The weather at Natham, a quiet village guarded by the Sirumalai Hills in southern Tamil Nadu, was capricious on Thursday.
It drizzled, but the sun would peep out of the clouds teasingly. Then it rained and before long there was bright, glorious sunshine.
Cricket, to be played at the lovely NPR College ground, over the next three weeks could well be as unpredictable and therefore fascinating.
The pink ball, the floodlights and what seems a sporting wicket, with evident shades of green, could spice things up in the Duleep Trophy, which begins on Friday with India Green taking on India Red.
India Blue is the other team in the fray. The three will play each other before the final — a five-day affair — starting on September 4.
No longer the bridge
The five-decade-old tournament may no longer be that bridge between the domestic and international cricket — the IPL has taken its place — but much is still at stake for the players.
The next three weeks would provide opportunities for many of them to try to make it or get back on to the big stage.

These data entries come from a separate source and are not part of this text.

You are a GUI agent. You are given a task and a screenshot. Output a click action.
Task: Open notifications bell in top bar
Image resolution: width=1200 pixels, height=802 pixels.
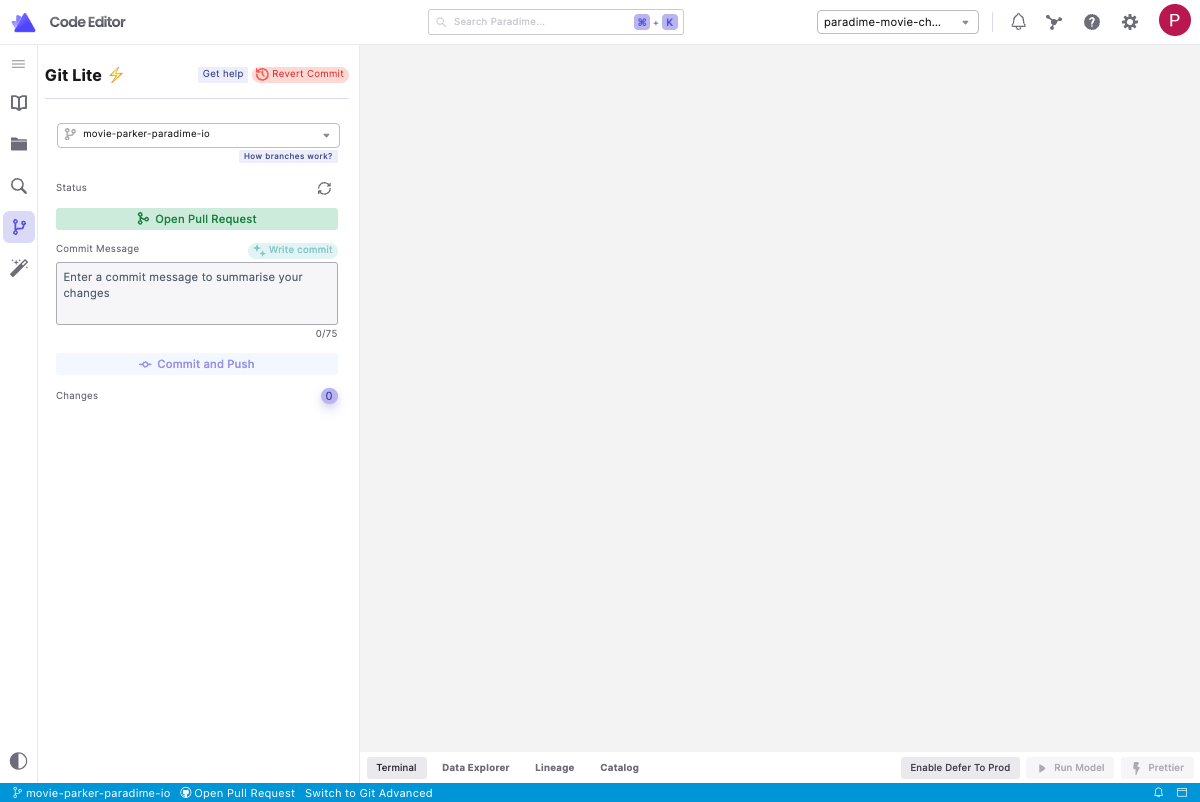[x=1018, y=22]
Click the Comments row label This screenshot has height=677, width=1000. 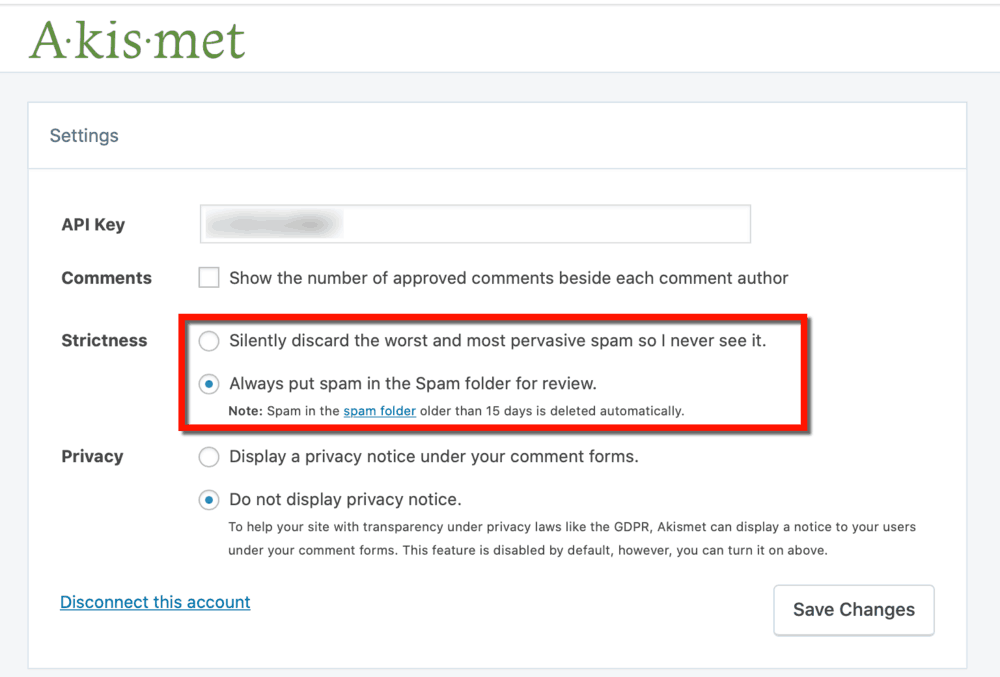tap(106, 277)
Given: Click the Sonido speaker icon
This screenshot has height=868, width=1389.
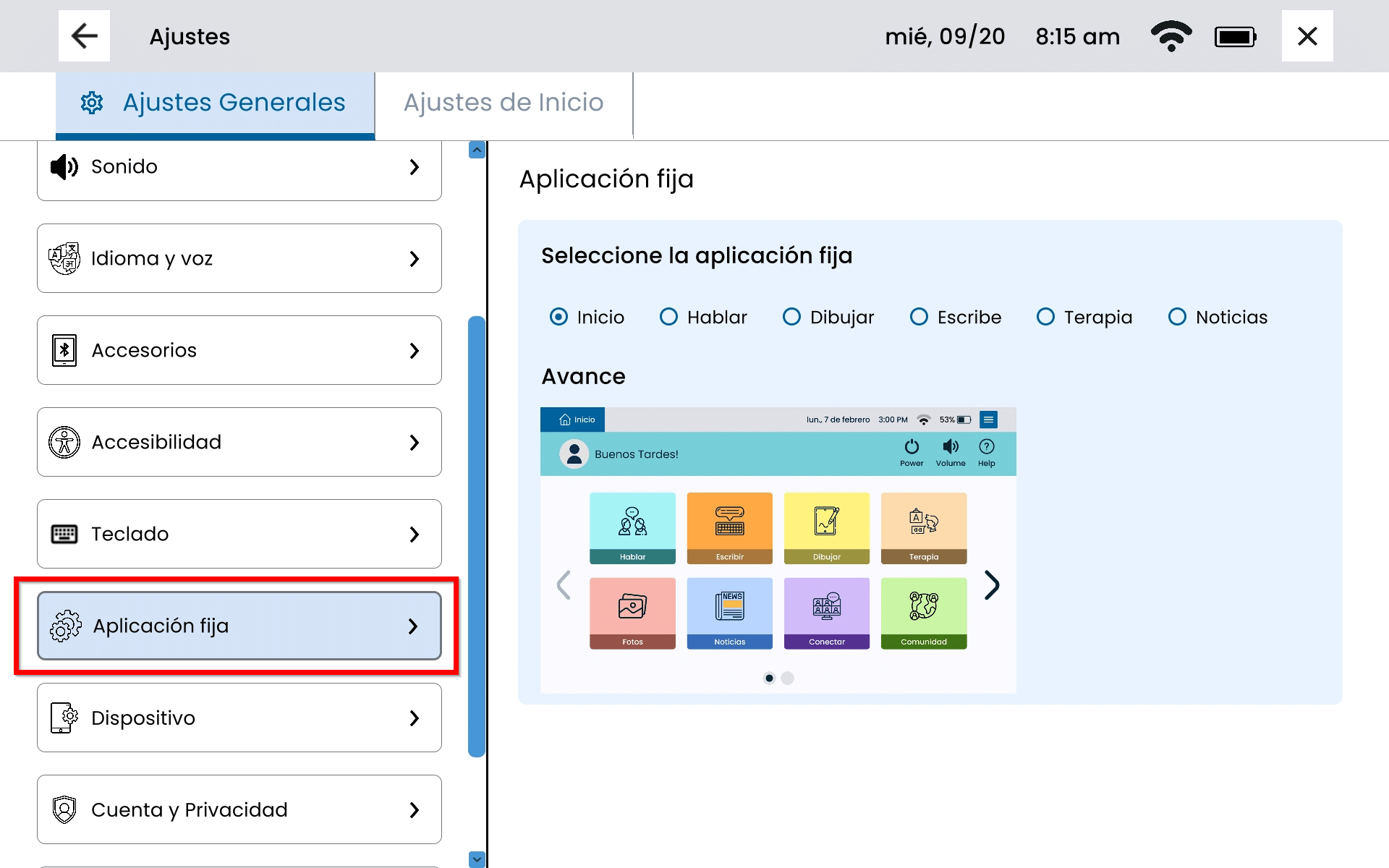Looking at the screenshot, I should (x=64, y=167).
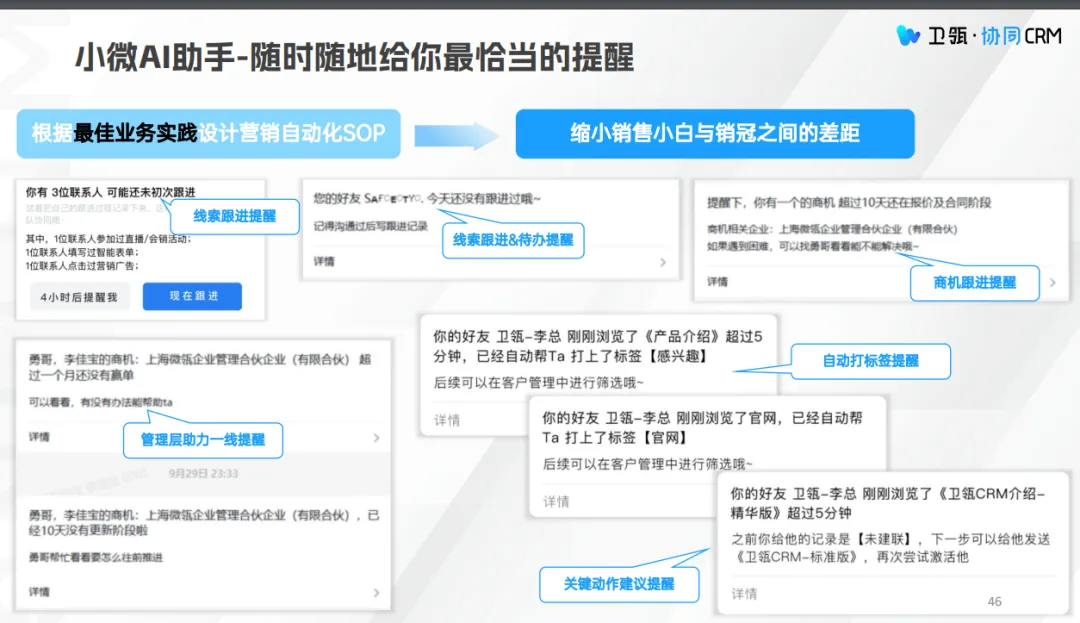The image size is (1080, 623).
Task: Click the 9月29日 23:33 timestamp
Action: [203, 473]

The fact that the senior squad is touring England and India A and B teams are in Andhra for an international quadrangular series, has helped the selectors to give chances to a wider pool of players for this tournament.
Thankfully, the season-opener begins on a firmer foot this year than the last, when the tournament was scrapped only to be reinstated three days later, following the intervention of Sourav Ganguly who was the head of BCCI’s technical committee.
With Virat Kohli’s men not exactly having a good run in the Old Blighty, at least a few players from across the three teams will be keen to impress the selectors who have to pick the teams for the last two Tests.
Among them will be the wicketkeeper and captain of India Green Parthiv Patel, whose last Test was in South Africa earlier this year, and India Red skipper Abhinav Mukund, who scored 81 in his last Test innings, against Sri Lanka at Galle a year ago.
It would be interesting to see how the younger, lesser-known players — India Red’s left-arm pacer Yarra Prithviraj, for instance — perform, too.